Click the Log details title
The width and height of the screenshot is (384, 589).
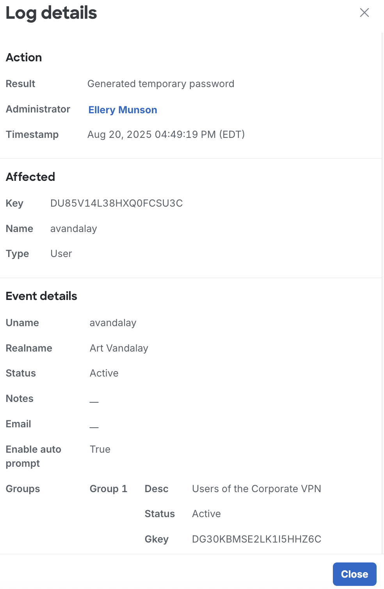[x=51, y=13]
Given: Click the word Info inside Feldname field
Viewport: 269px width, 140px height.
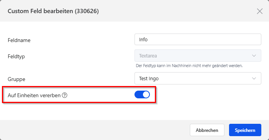Looking at the screenshot, I should [143, 39].
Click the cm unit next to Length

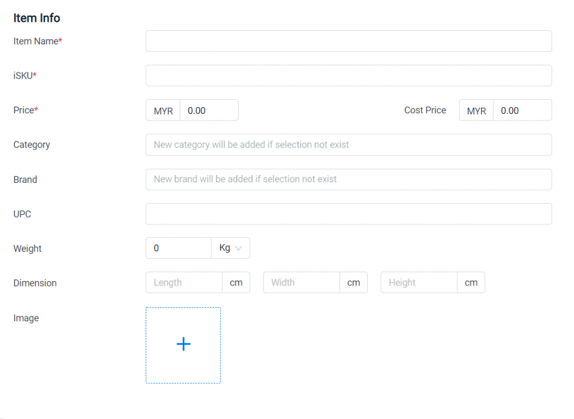[x=235, y=282]
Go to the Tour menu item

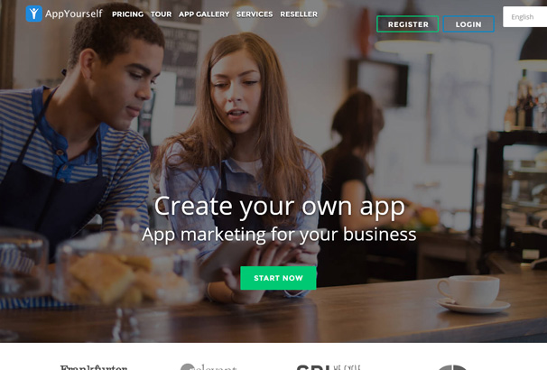pos(162,14)
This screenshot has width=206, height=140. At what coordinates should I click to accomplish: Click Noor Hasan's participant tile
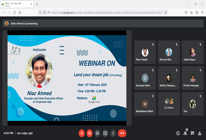(x=144, y=52)
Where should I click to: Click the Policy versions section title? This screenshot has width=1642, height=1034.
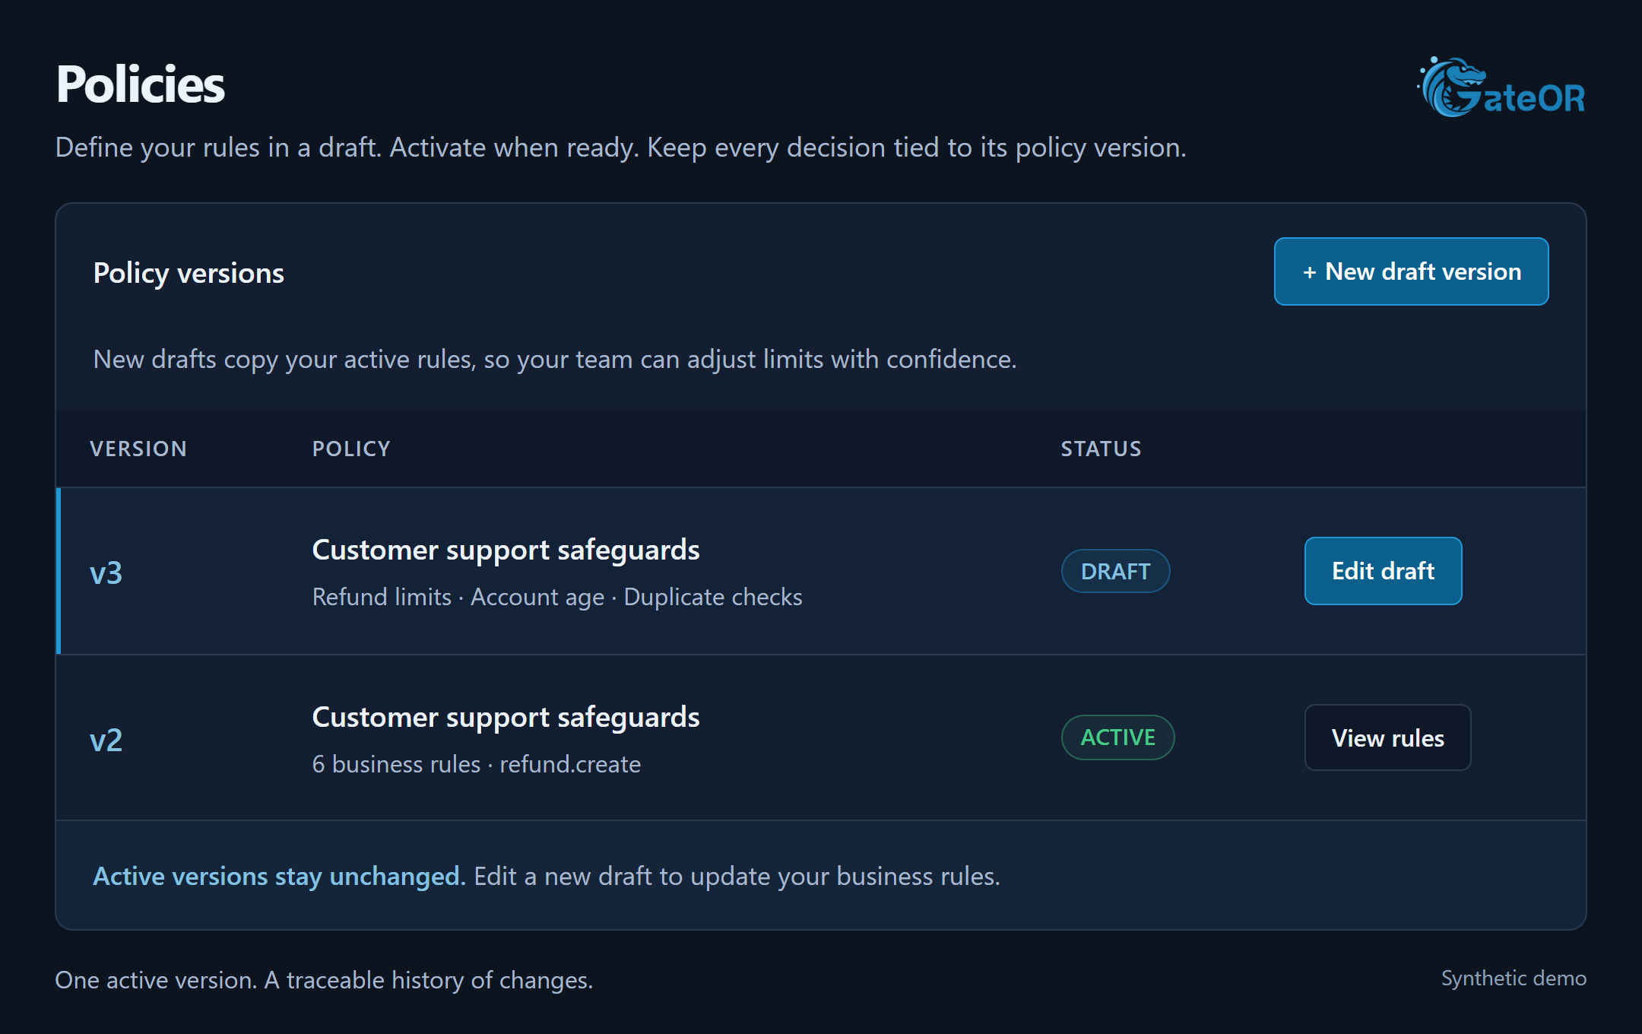tap(189, 273)
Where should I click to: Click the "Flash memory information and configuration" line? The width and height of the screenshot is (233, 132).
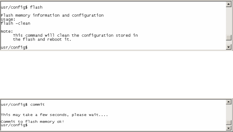pyautogui.click(x=52, y=15)
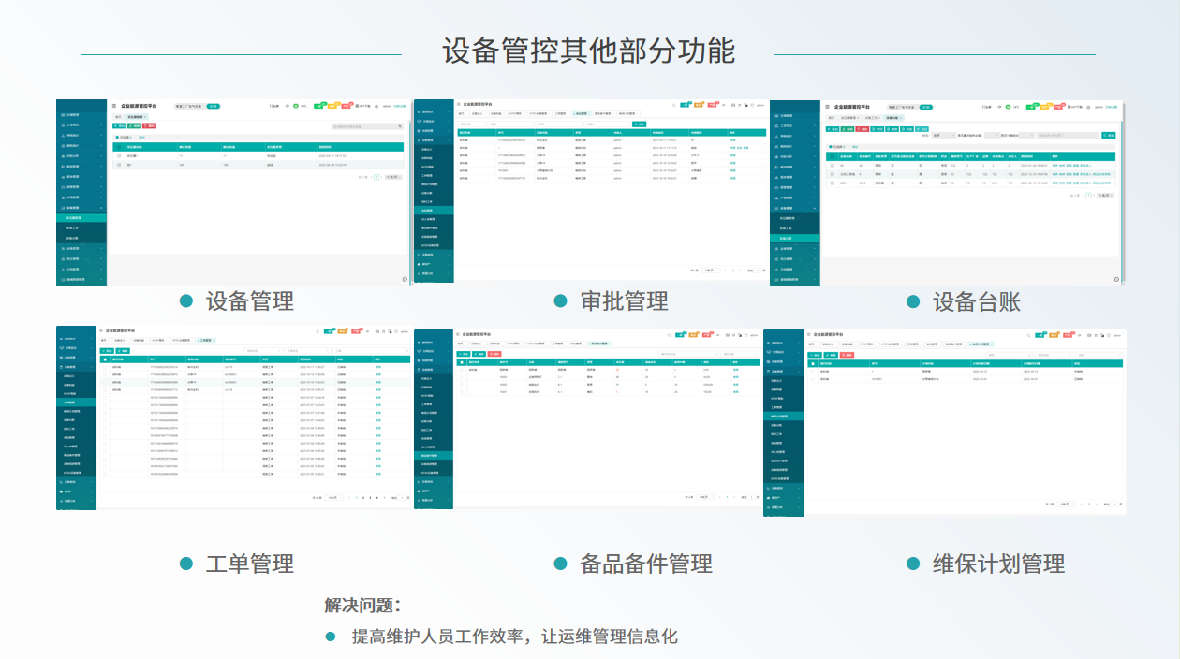
Task: Check the first row checkbox in 设备台账 table
Action: [x=832, y=165]
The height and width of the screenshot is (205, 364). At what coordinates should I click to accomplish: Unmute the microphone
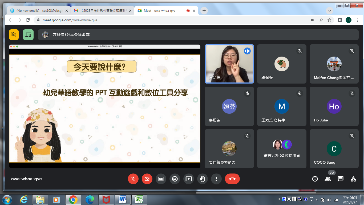click(133, 179)
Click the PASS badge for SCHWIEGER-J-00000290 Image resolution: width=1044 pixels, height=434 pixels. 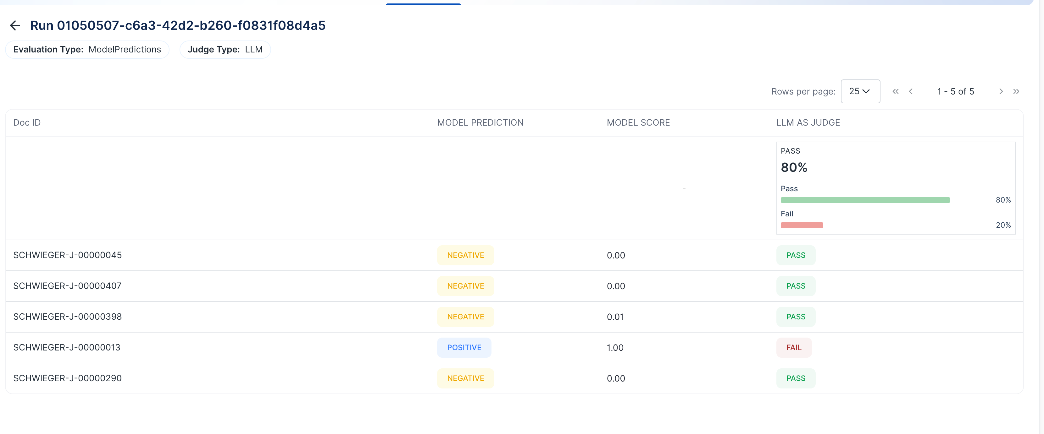point(796,379)
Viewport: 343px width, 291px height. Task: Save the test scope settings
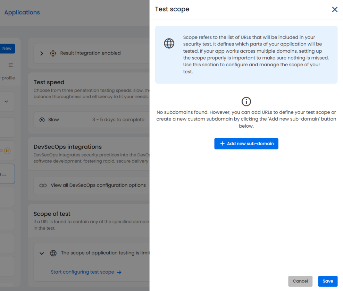(327, 281)

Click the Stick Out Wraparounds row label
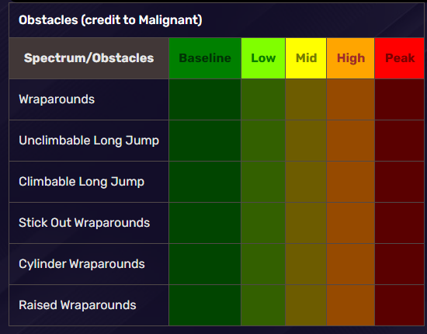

#### Activity
From the line that includes "Viewport: 343px width, 291px" on down to the last line of the entries above, set down each line exactly, leaving out the pictures.

#### Your solution
Viewport: 343px width, 291px height. Task: Save the test scope settings
(327, 281)

Click the Stick Out Wraparounds row label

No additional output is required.